Biarkan aku yang mengakhiri kisah ini. Kisah tentang mereka. Tentang perasaan yang selalu mereka pendam. Mereka yang akhirnya memiliki kekuatan untuk mengungkapkannya.
Siapa dia? Wanita yang selalu dicemburui Disa. Siapa dia sebenarnya? Mengapa Disa selalu menjadi tempat sampah laki-laki bernama Dika itu.
Oke, akan aku ceritakan tentang hari ini di mana Dika mengatakan siapa dia.
Saat itu mendung menggelayuti langit. Namun tetes hujan belum siap untuk turun. Kesempatan yang langka bagi Dika untuk mengajak Disa mencari tempat lain.
“Kita ke café kita biasanya ya. Aku akan memberitahumu siapa dia,” ajak Dika penuh keyakinan.
Raut wajah Disa sedikit berubah, dapat ku rasakan bahwa Disa menduga bahwa wanita yang selama ini disukai Dika adalah salah satu pegawai di café itu. Salah seorang wanita yang telah kami kenal dengan sangat baik.
Perjalanan dari taman menuju café hanya memakan waktu sekitar 10 menit dengan berjalan kaki. Daerah ini memang dikhususkan untuk para pejalan kaki yang senang menikmati pemandangan segar nan hijau di pelupuk mata.
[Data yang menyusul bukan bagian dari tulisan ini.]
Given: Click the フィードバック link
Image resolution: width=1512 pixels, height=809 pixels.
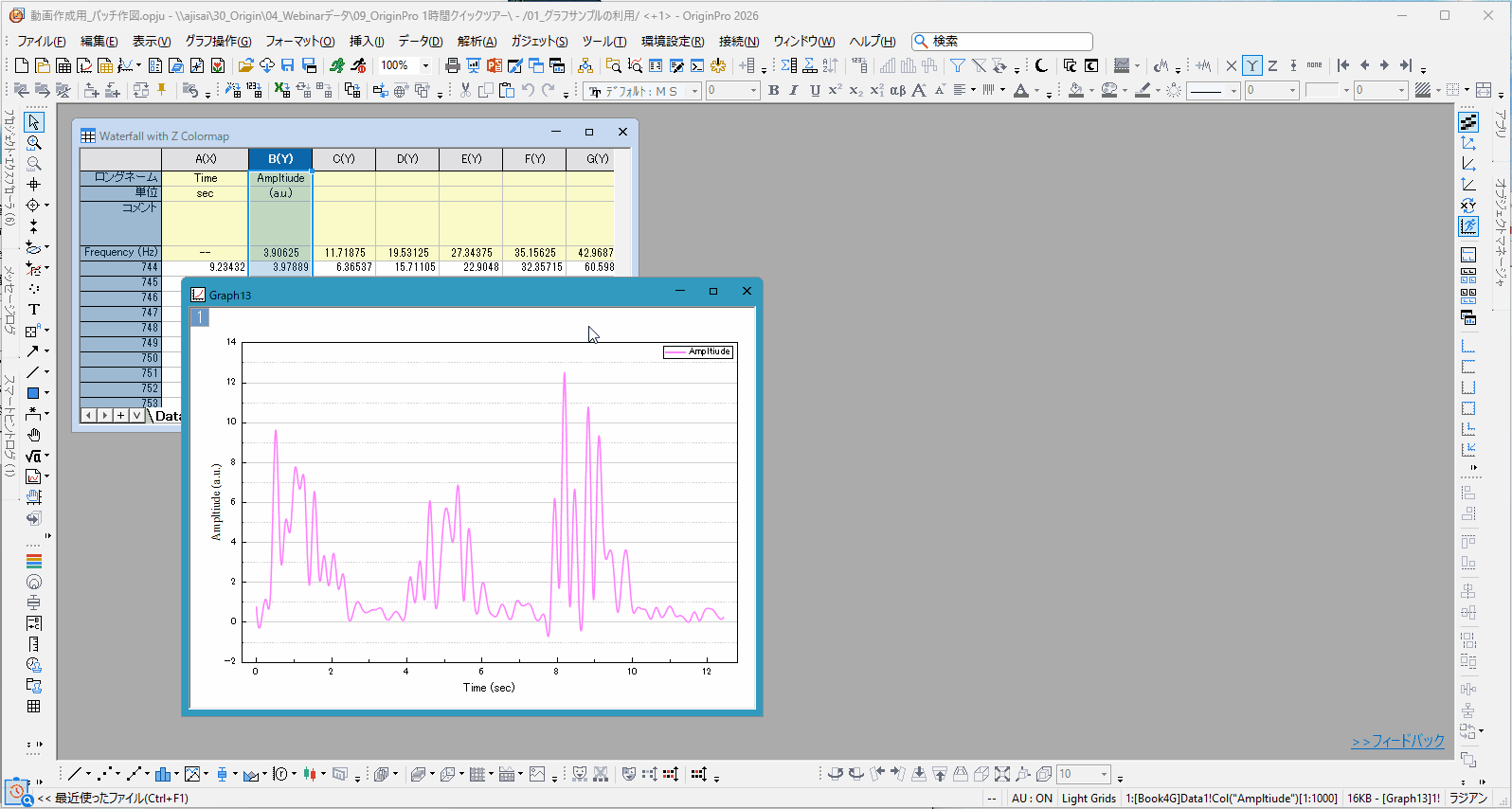Looking at the screenshot, I should coord(1397,741).
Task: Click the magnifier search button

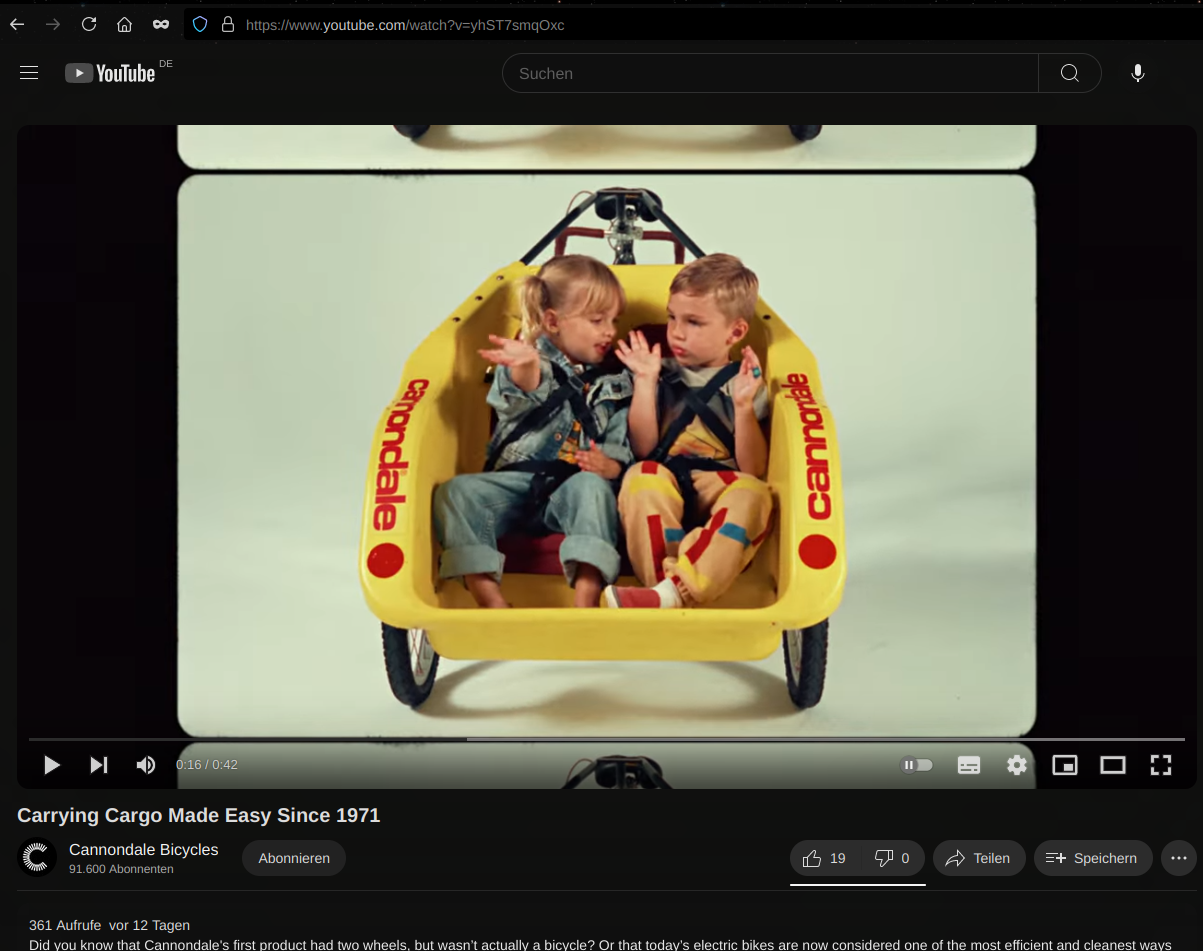Action: click(x=1069, y=73)
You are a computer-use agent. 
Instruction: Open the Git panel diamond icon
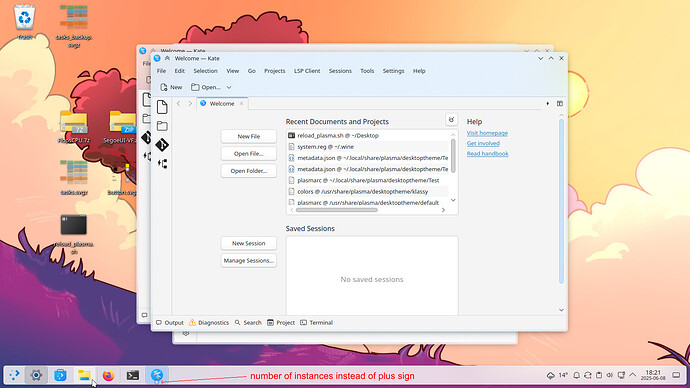click(x=162, y=144)
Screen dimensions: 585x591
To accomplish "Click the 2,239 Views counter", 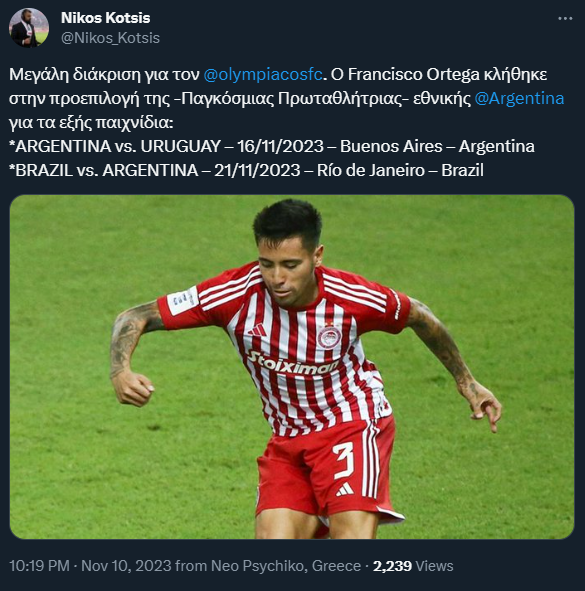I will (x=413, y=566).
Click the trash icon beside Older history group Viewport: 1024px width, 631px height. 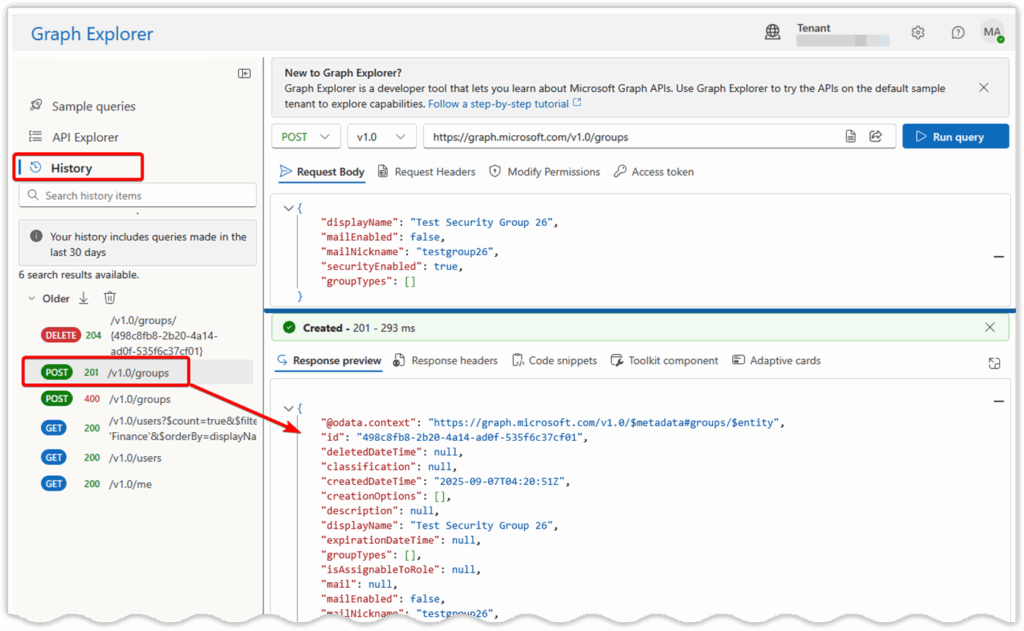click(x=110, y=297)
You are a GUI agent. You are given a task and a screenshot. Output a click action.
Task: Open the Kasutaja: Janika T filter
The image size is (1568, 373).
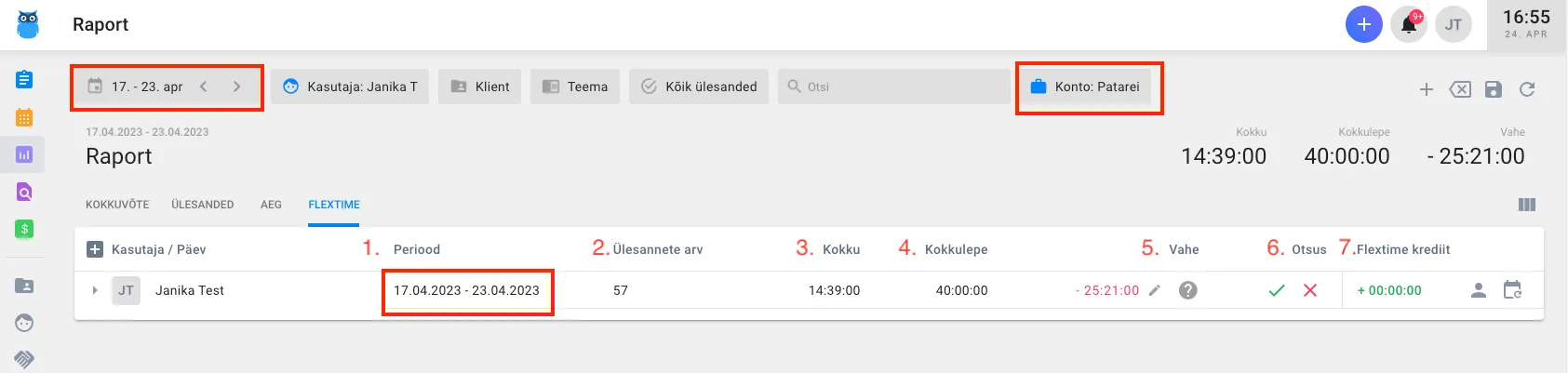click(350, 87)
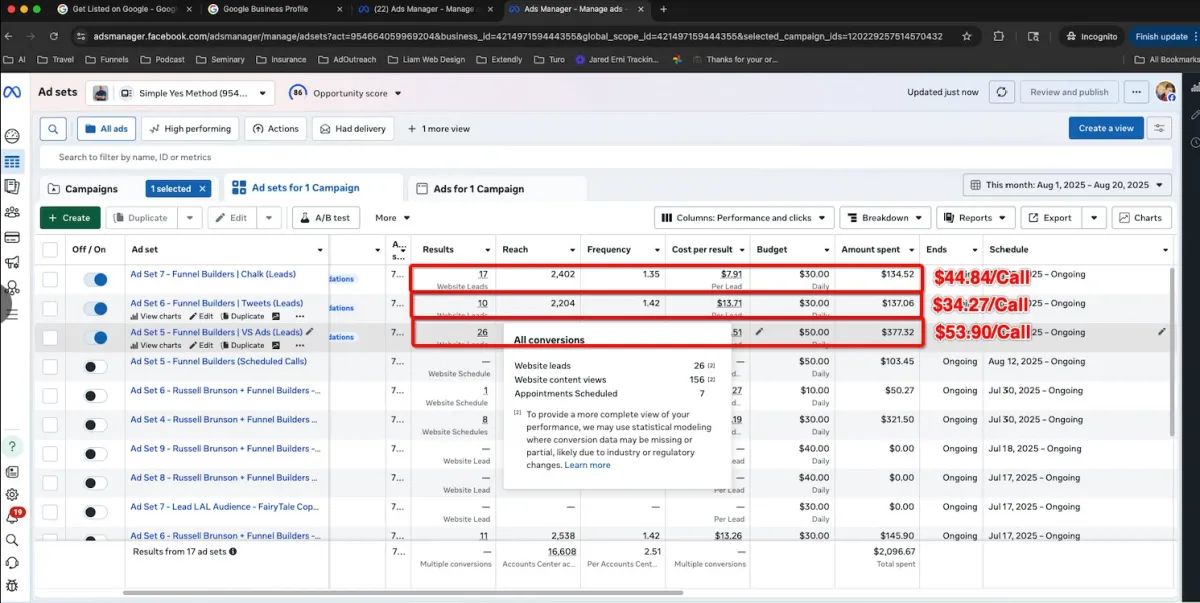Image resolution: width=1200 pixels, height=603 pixels.
Task: Click the magnifier search button beside All ads
Action: [x=54, y=129]
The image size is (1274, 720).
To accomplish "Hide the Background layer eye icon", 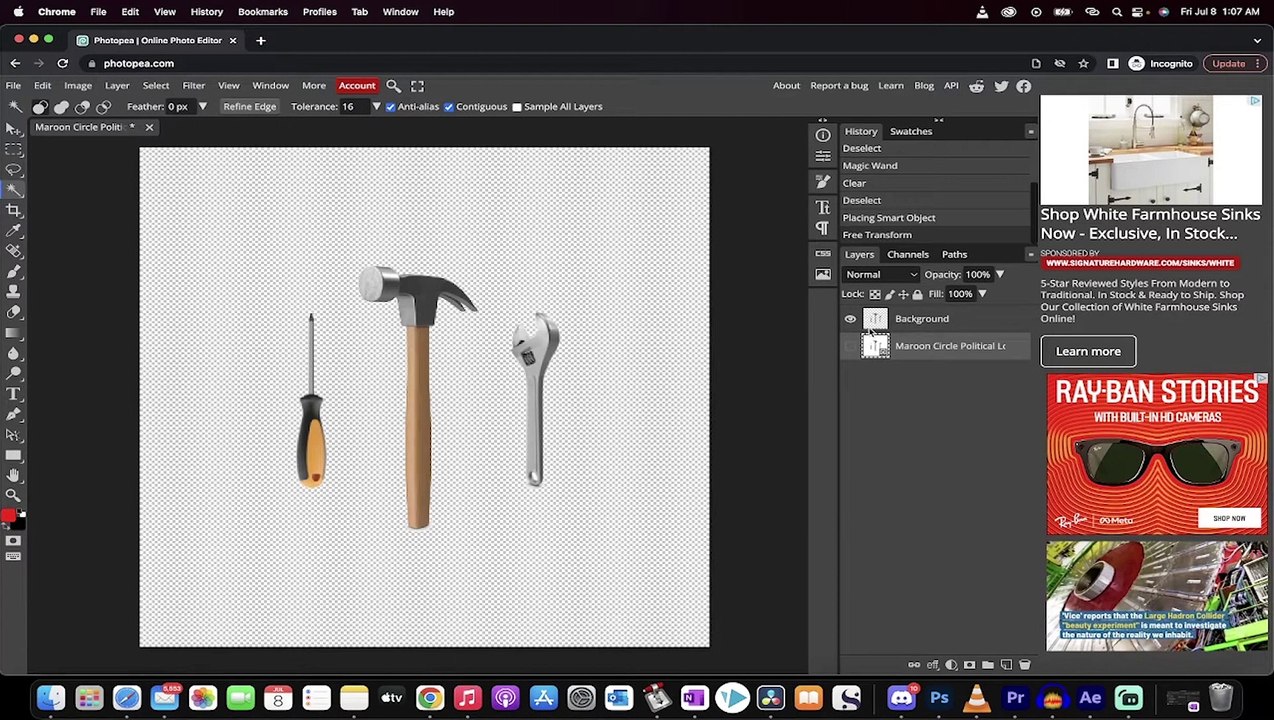I will tap(850, 319).
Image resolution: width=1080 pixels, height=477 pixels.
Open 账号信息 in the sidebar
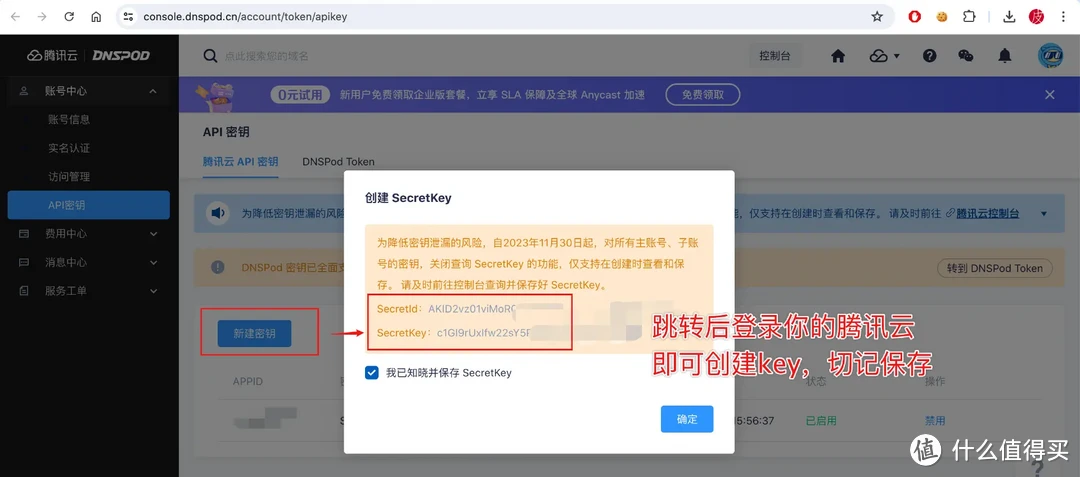69,120
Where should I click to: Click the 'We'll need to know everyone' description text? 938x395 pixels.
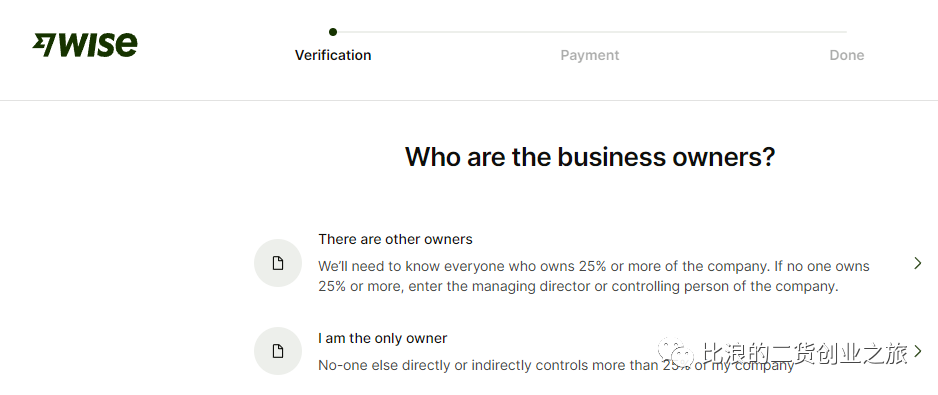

10 menit menjadi perjalanan yang sangat lama karena diam menguasai atmosfir. Aku pun hanya bisa menyaksikannya. Tanpa berkata apa-apa.
“Ayo masuk, Dis. Kita berbincang sembari menikmati secangkir coklat hangat,” tawar Dika dengan lembut kepada Disa.
“Baiklah,” ragu Disa mengiyakan tawaran Dika.
Mereka mengambil posisi tempat duduk yang cukup bagus, posisi di mana tidak ada satupun yang mungkin akan mengganggu perbincangan mereka. Dan aku hanya menatap mereka dari balik kaca ini.
Aku melihat reaksi Disa, wajahnya yang muram berubah ceria saat Dika menunjukkan handphonenya. Sepertinya Dika sudah mengungkapkan identitas dia yang selalu Dika ceritakan.
“Selalu memperhatikan mereka?” tegur seorang wanita yang menggunakan seragam pegawai.
Aku menoleh ke arah wanita yang menegurku, seorang wanita yang cukup menarik dengan balutan seragam pegawainya. Aku hanya memberikan senyumanku kepadanya. Dia menarik kursi yang ada di depanku, duduk berpangku tangan menatap wajahku.
“Kenapa?” tanyaku sinis kepadanya.
“Harapan, lalu kau menunggu, dan sekarang kau kehilangan. Bukankah dari awal kita berdua mengetahui siapa gadis yang disukai Dika? Bukankah dari gerak-gerik mereka telah menunjukkannya?”
“Ya aku tahu itu.”
“Lalu, kenapa kau tidak berhenti saja? Kau merasa tersakiti karena Disa tidak melihat ke arahmu bukan?” pertanyaannya benar-benar telak menghantam dada dan pikiranku.
“Airel, bisakah kau diam?” hardikku padanya.
“Aku lelah melihat kau terluka, Ariel.”
“Kenapa kau lelah? Kau hanya saudara kembarku.”
“Karena saat kau terluka, aku juga merasakan luka itu!”

Aku menatap kosong ke arah Airel yang tersenyum sedih memandangku.